Target Corporation (NYSE: TGT) reported some impressive first-quarter numbers on Wednesday, but the market response has been lackluster due to concerns over slumping margins.

Target reported adjusted EPS of 59 cents on revenue of $19.62 billion. Both numbers beat consensus analyst estimates of 40 cents and $19.04 billion, respectively.
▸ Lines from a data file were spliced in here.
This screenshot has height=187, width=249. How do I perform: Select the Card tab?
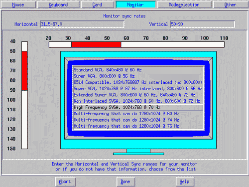pyautogui.click(x=98, y=4)
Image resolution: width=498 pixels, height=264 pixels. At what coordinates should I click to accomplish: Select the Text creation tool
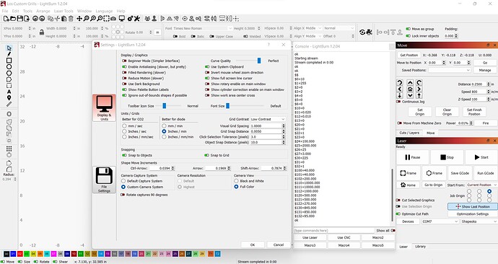coord(9,92)
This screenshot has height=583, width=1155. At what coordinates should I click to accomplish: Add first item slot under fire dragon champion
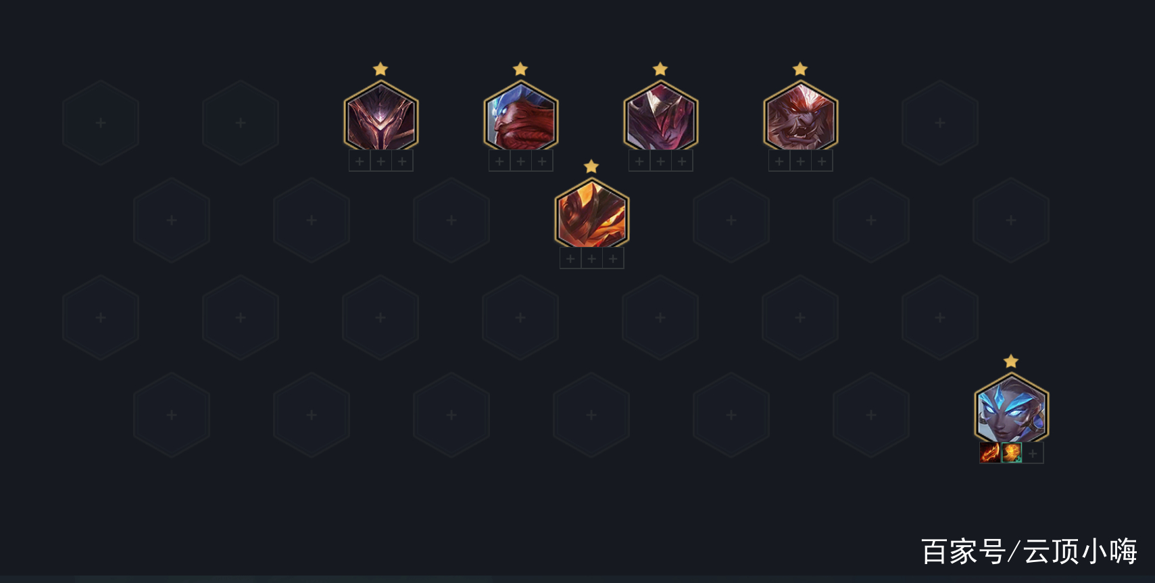click(x=570, y=258)

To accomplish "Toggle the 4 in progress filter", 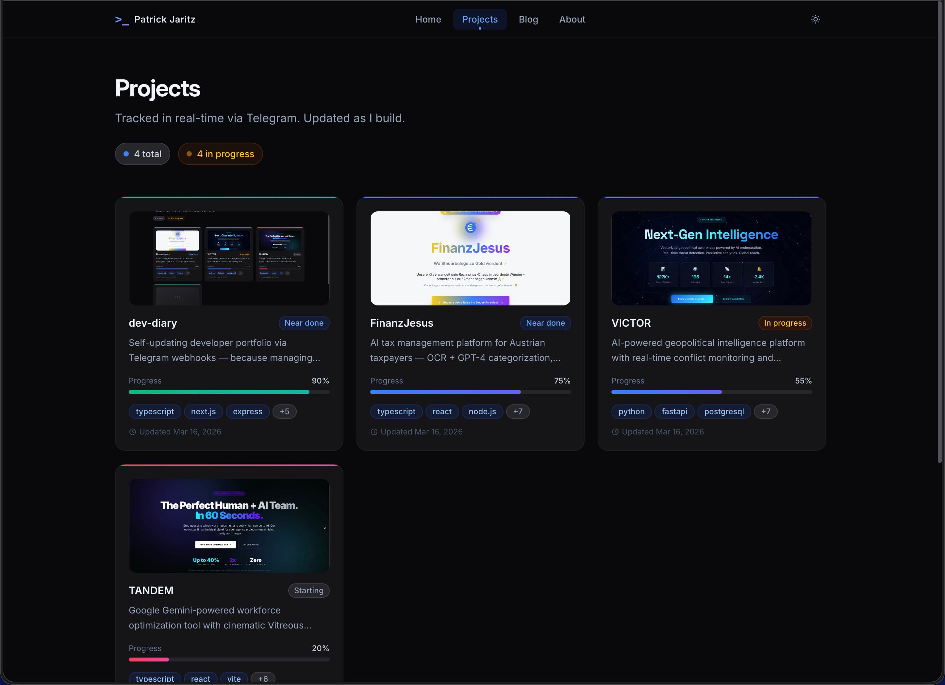I will (220, 154).
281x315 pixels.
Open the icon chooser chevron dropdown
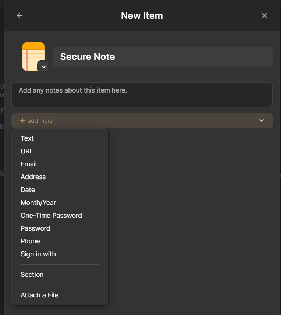point(43,66)
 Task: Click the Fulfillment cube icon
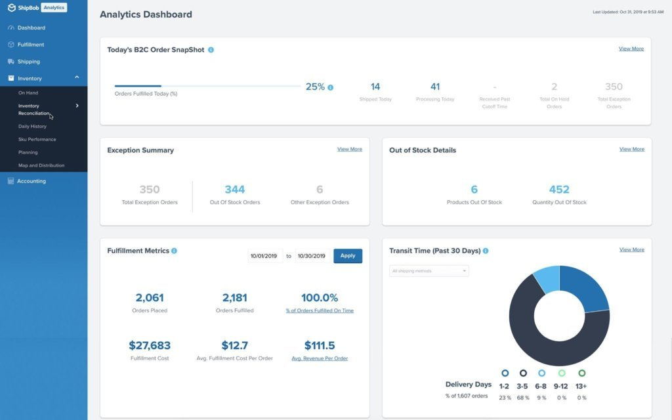coord(11,45)
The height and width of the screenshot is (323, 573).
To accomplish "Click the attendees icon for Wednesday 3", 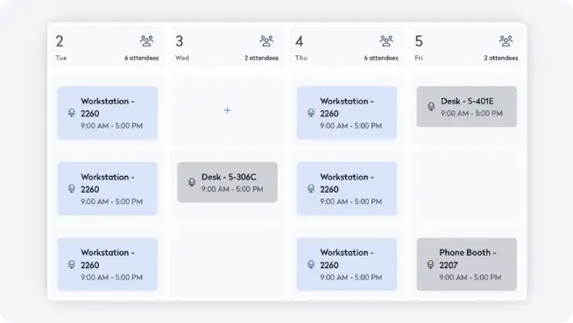I will pos(266,41).
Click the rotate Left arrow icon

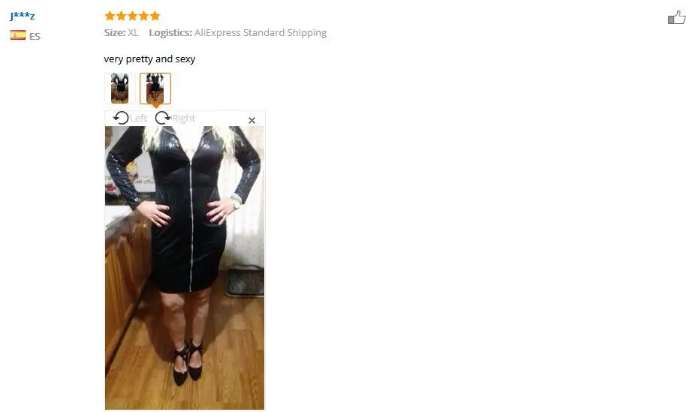[121, 118]
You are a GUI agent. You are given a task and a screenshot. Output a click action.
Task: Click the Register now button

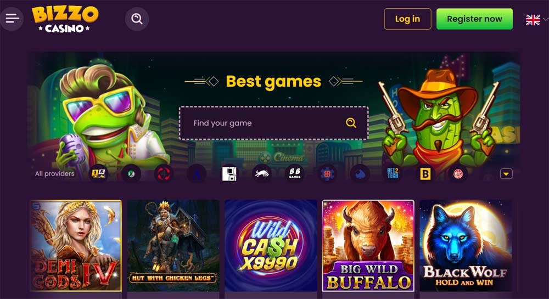(x=474, y=19)
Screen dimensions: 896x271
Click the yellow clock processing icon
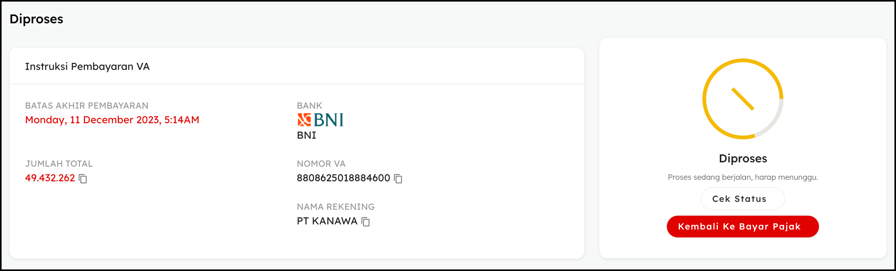[x=743, y=99]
Same-store sales also jumpers 10.8%.

However, the company said expenses related to the pandemic cost the company $500 million in the quarter, and shoppers shied away from certain high-end products.

Several analysts have weighed in on Target stock.

Strong Start To Q2

Bank of America analyst Robert Ohmes said April trends were even more impressive than the first-quarter numbers, including 282% online sales growth and 16% same-store sales growth.

“While store comps (excl. digital) rose just 0.9% in F1Q, they turned meaningfully positive in 2H April driven by a surge in store sales/traffic even as digital sales were growing ~300%,” Ohmes wrote in a note.

Tigress Financial analyst Ivan Feinseth said any post-earnings weakness is a long-term buying opportunity for investors.

“Target will continue to benefit from a combination of online sales with in-store pickup along with its growing expansion of same-day delivery services,” Feinseth wrote.

The New Retail Environment

Raymond James analyst Matthew McClintock said Target’s first-quarter numbers confirm his long-term thesis for the retail sector as a whole.

“In a world of retail ‘winners and losers,’ those who have aggressively invested in omni-channel and supply chain capabilities, and those who have differentiated merchandising with highly relevant brands, have an immense market share opportunity over the next several years,” McClintock wrote.

KeyBanc analyst Edward Yruma said the economic downturn will widen the gap between retailers that are well-positioned for the future and those that aren’t.

“Mix remains a NT headwind (GM down 452 bps), but we think it will actually be a significant tailwind given the likely door closures in the department store/home décor space,” Yruma wrote.

Ratings And Price Targets

  • Bank of America has a Buy rating and $150 target.
  • Raymond James has a Strong Buy rating and $150 target.
  • KeyBanc has an Overweight rating and $140 target.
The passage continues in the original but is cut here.